Mark Quayle

Personal information
- Full name: Mark Leslie Quayle
- Date of birth: 2 October 1978 (age 47)
- Place of birth: Liverpool, England
- Position: Striker

Senior career*
- Years: Team / Apps / (Gls)
- 1995–1997: Everton / 0 / (0)
- 1998–2000: Notts County / 5 / (0)
- 1999: → Grantham Town (loan) / ? / (?)
- 2000–2001: Morecambe / 20 / (8)
- 2001: → Telford United (loan) / 7 / (7)
- 2001–2002: Telford United / 17 / (6)
- 2002–2003: Nuneaton Borough / 29 / (14)
- 2003: → Chester City (loan) / 8 / (1)
- 2003–2004: Scarborough / 36 / (14)
- 2004–2005: Northwich Victoria / 30 / (9)
- 2005–2006: Scarborough / 17 / (3)
- 2006: Hyde United / 6 / (2)
- 2007–2008: Colwyn Bay / ? / (?)

= Mark Quayle (footballer) =

English footballer

Mark Leslie Quayle (born 2 October 1978) is an English former footballer.

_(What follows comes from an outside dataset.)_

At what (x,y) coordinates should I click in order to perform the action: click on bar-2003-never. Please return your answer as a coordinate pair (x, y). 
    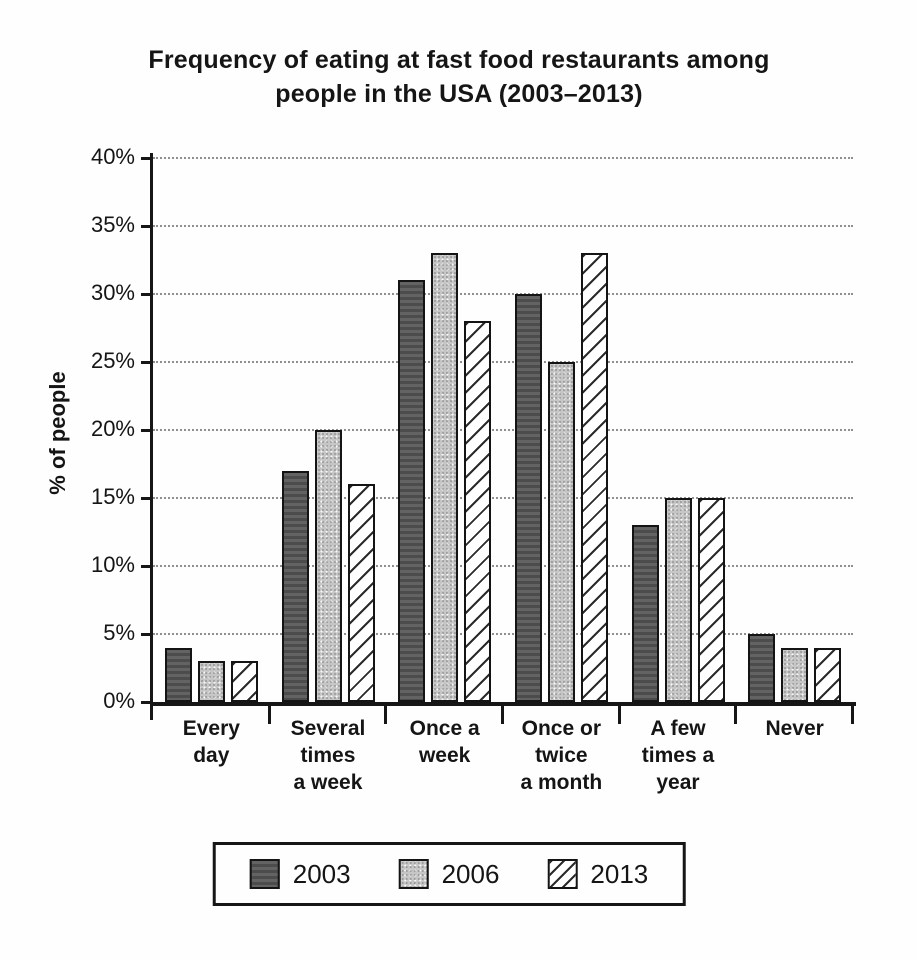
    Looking at the image, I should click on (762, 668).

He played for Everton, Notts County, Grantham Town, Morecambe, Telford United, Nuneaton Borough, Chester City, Scarborough, Northwich Victoria, Hyde United and Colwyn Bay. Quayle scored a lot of goals in the non-league game including a crucial winning goal against Southend United in a third round FA Cup replay, which secured Scarborough a lucrative home tie against Chelsea in the next round.